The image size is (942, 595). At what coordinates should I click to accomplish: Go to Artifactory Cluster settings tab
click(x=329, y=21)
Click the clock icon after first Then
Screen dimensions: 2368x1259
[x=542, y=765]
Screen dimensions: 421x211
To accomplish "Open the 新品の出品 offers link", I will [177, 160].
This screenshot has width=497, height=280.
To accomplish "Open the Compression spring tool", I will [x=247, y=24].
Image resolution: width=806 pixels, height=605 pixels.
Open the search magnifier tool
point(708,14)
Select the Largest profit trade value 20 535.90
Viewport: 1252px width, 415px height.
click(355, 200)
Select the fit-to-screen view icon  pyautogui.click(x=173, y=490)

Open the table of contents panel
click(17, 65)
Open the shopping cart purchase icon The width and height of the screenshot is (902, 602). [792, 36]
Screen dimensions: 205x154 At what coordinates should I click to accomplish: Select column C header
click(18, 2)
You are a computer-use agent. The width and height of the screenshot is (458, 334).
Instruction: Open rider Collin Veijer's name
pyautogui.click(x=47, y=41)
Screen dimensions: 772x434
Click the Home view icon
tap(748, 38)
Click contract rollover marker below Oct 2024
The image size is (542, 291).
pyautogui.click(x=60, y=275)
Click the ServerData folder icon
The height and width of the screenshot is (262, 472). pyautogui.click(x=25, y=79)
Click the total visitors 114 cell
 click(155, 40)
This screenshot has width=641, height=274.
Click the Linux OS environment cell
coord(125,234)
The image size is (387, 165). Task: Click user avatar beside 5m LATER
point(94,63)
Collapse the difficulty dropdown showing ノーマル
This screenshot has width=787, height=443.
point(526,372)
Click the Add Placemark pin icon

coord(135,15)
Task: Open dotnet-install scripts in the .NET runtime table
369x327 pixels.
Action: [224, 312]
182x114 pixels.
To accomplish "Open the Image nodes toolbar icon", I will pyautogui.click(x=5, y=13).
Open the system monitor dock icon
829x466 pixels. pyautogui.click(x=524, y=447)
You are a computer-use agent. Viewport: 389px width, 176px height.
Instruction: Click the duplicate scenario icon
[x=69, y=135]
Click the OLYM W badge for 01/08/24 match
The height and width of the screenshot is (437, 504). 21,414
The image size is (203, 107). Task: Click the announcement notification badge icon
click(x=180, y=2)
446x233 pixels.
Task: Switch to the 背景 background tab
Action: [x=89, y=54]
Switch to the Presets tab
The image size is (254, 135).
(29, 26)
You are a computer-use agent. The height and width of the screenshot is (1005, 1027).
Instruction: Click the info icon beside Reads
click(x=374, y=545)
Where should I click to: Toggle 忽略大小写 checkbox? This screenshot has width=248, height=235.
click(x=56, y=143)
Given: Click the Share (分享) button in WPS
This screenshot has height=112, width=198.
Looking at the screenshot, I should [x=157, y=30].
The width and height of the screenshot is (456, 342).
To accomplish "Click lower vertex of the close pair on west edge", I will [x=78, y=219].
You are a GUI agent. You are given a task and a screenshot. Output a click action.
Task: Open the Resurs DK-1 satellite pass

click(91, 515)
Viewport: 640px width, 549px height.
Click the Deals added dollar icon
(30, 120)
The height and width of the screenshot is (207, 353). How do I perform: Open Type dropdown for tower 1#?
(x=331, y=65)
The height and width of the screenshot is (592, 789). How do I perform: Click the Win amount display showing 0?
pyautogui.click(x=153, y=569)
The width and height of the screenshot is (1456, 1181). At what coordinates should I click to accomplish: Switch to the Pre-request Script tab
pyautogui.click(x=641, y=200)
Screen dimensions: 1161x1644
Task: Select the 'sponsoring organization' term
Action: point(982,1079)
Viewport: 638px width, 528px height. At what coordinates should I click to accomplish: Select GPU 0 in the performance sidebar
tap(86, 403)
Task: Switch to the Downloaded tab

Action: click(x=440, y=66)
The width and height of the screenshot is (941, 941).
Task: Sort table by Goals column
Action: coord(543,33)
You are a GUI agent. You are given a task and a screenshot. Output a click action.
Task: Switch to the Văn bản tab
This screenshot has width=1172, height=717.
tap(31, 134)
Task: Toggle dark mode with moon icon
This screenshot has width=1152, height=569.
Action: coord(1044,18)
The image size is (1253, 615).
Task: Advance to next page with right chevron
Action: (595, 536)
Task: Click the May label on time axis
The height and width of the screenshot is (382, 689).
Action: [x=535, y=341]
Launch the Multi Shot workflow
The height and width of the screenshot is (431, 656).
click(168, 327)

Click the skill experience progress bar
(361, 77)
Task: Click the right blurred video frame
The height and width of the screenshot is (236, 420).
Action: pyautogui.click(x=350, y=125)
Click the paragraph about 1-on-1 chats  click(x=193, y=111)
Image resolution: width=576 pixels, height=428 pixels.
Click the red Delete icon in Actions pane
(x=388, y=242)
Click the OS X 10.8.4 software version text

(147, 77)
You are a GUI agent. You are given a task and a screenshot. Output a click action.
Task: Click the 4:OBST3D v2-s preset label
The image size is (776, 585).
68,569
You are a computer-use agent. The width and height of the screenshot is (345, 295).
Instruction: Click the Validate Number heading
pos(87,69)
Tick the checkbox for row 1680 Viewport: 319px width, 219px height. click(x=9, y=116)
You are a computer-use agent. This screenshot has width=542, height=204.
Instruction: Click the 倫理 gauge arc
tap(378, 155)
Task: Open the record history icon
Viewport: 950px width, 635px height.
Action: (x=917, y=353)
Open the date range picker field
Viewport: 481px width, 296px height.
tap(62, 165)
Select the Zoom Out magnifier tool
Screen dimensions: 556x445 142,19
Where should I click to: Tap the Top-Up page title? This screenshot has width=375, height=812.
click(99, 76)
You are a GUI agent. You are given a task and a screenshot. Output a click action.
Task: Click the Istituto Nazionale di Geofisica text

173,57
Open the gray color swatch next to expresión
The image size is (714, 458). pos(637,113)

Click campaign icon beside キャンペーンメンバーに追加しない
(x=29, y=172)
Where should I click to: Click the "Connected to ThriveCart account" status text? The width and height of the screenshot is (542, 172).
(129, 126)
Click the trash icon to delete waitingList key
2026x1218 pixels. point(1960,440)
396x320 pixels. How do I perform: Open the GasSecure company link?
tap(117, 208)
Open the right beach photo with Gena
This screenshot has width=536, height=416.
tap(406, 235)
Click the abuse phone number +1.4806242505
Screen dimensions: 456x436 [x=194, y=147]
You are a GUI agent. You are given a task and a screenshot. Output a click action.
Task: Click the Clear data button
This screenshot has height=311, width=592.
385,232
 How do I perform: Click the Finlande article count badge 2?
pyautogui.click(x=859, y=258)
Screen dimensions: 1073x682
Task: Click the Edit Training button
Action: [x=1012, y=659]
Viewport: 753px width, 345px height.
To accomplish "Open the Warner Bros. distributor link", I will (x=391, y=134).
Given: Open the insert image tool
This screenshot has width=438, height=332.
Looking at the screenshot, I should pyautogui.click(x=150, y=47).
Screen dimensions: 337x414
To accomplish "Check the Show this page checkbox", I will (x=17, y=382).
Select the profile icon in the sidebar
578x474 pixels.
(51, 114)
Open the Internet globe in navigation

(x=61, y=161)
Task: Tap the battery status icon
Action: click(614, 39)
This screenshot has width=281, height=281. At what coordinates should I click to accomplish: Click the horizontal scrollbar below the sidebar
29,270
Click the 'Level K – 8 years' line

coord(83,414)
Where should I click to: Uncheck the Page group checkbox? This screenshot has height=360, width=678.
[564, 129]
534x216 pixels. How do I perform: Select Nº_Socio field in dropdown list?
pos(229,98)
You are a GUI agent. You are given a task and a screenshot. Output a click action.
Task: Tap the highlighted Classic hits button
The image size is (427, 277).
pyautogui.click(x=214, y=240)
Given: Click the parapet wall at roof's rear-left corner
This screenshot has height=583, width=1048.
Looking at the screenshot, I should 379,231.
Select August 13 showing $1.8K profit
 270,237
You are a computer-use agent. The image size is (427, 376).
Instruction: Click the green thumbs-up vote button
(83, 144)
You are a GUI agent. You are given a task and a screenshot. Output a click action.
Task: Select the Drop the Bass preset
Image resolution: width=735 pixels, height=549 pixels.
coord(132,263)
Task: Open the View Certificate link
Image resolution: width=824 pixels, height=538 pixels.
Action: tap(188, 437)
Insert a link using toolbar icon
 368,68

__________________________________________________

*Goal*:
Lay out as a Markdown table the lines from the one containing "Select August 13 showing $1.8K profit" through the end of the records, including both ends and omitting blank lines. Use two columns, Row and Line.

*Answer in full*:
| Row | Line |
|---|---|
| 1 | Select August 13 showing $1.8K profit |
| 2 |  270,237 |
| 3 | You are a computer-use agent. The image size is (427, 376). |
| 4 | Instruction: Click the green thumbs-up vote button |
| 5 | (83, 144) |
| 6 | You are a GUI agent. You are given a task and a screenshot. Output a click action. |
| 7 | Task: Select the Drop the Bass preset |
| 8 | Image resolution: width=735 pixels, height=549 pixels. |
| 9 | coord(132,263) |
| 10 | Task: Open the View Certificate link |
| 11 | Image resolution: width=824 pixels, height=538 pixels. |
| 12 | Action: tap(188, 437) |
| 13 | Insert a link using toolbar icon |
| 14 |  368,68 |